Glossary

CLSM

confocal laser scanning microscopy

MFD (Multiparameter Fluorescence Detection)

A MFD experiments is a time-resolved fluorescence experiment which probes the absorption and fluorescence, the fluorescence quantum yield, the fluorescence lifetime, and the anisotropy of the studied chromophores simultaneously (see [KuhnemuthS01])

IRF

IRF stands for instrument response function. In time-resolved fluorescence measurements the IRF is the temporal response of the fluorescence spectrometer to a delta-pulse. Suppose a initially sharp pulse defines the time of excitation / triggers the laser, then recorded response of the fluorescence spectrometer is broadened due to: (1) the temporal response of the exciting light source, (2) the temporal dispersion due to the optics of the instrument, (3) the delay of the light within the sample, and (4) the response of the detector. As the most intuitive contribution to the IRF is the excitation profile, the IRF is sometimes called ‘lamp function’. The IRF is typically recorded by minimising the contribution of (3), e.g., by measuring the response of the instrument using a scattering sample, or a short lived dye.

Time-tagged time resolved (TTTR)

TTTR stands for time tagged time-resolved data or experiments. In TTTR-datasets the events, e.g., the detection of a photon, are tagged by a detection channel number. Moreover, the recording clock usually registers the events with a high time resolution of a few picoseconds. For long recording times of the detected events, a coarse and a fine clock are combined. The fine clock measures the time of the events relative to the coarse clock with a high time resolution. The time of the coarse and the fine clock is usually called macro and micro time, respectively.

Time correlated single photon counting (TCSPC)

Time correlated single photon counting (TCPSC) is a technique to measure light intensities with picosecond resolution. Its main application is the detection of fluorescent light. A pulsed light source excites a fluorescent sample. A single photon detector records the emitted fluorescence photons. Thus, per excitation cycle, only a single photon is detected.
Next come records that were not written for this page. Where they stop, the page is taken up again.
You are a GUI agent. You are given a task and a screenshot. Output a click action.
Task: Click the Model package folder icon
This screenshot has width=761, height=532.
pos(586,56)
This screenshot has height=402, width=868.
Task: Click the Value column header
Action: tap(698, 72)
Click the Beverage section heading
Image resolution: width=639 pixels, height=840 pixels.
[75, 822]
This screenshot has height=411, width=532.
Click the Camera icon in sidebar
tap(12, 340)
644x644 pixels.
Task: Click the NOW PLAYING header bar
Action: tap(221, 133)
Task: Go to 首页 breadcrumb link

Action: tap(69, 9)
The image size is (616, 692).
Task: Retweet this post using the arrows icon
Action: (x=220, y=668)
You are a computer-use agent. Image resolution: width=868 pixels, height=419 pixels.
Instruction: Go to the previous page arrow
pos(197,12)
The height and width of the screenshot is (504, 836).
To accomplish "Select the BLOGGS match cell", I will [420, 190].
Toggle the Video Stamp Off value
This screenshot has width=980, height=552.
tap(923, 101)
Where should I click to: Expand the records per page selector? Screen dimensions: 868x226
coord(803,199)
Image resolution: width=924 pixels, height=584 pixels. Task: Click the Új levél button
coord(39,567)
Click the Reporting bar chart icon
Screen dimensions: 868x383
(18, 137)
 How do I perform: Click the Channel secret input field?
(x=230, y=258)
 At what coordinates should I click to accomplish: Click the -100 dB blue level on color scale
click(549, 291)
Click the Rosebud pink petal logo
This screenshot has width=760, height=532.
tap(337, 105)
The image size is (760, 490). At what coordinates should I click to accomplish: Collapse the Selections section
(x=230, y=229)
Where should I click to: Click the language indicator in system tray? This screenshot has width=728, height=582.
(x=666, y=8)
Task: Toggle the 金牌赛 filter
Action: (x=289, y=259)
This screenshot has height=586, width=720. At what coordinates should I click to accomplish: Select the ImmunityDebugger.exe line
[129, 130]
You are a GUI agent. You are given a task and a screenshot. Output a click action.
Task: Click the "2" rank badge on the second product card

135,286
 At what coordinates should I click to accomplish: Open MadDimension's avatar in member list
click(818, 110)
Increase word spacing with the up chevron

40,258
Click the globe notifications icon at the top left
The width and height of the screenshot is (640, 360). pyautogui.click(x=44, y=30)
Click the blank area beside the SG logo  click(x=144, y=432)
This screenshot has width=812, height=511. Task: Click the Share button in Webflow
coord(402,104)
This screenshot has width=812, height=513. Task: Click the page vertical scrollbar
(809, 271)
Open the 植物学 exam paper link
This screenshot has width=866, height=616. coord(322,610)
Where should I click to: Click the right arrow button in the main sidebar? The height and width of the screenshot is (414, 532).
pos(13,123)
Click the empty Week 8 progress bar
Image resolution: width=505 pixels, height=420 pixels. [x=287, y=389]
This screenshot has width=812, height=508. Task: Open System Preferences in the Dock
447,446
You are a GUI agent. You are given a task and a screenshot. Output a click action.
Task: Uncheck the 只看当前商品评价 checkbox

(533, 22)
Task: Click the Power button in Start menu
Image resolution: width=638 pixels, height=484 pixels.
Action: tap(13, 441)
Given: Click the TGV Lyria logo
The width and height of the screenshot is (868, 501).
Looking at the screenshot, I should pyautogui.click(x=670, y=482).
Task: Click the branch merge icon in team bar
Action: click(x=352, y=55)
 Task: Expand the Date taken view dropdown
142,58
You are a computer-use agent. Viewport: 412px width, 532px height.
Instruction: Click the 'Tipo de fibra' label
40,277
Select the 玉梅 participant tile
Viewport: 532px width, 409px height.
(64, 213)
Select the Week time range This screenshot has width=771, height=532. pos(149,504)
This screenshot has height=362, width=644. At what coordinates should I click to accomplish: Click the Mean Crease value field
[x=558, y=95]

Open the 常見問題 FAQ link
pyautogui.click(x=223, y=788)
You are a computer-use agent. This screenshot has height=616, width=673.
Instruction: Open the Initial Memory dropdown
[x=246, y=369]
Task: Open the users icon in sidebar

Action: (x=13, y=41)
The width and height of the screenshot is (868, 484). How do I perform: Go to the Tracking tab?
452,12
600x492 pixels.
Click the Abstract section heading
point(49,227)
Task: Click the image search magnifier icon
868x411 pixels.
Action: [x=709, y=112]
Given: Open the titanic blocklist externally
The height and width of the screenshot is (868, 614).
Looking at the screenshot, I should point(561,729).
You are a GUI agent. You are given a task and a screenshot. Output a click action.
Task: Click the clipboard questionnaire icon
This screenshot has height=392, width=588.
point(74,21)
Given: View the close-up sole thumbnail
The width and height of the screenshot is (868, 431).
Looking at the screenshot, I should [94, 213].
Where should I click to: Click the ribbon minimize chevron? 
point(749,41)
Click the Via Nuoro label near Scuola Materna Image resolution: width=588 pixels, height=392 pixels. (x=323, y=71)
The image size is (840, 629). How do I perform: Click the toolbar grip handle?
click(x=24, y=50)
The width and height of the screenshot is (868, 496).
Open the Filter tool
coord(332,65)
Fast detection electronics records the time between the excitation pulse and the detection of the fluorescence photon. A histogram accumulates multiple detected photons to yield a time-resolved fluorescence intensity decay.

SWIG

SWIG is a software development tool that connects programs written in C and C++ with a variety of high-level programming languages. SWIG can be used with different types of target languages including common scripting languages such as Javascript, Perl, PHP, Python, Tcl and Ruby and non-scripting languages such as C#, D, Go language, Java, Octave, and R. SWIG is free software and the code that SWIG generates is compatible with both commercial and non-commercial projects. fit2x is C/C++ based to provide the capability for a broad variety of languages to interface its provided functionality.

Scatter fraction

The scatter fraction \(gamma\) is defined by the number of photons that

Anisotropy

The steady-state anisotropy \(r_G\) in the detection channel \(G\) is formally given by the fluorescence intensity weighted integral of the time-resolved anisotropy.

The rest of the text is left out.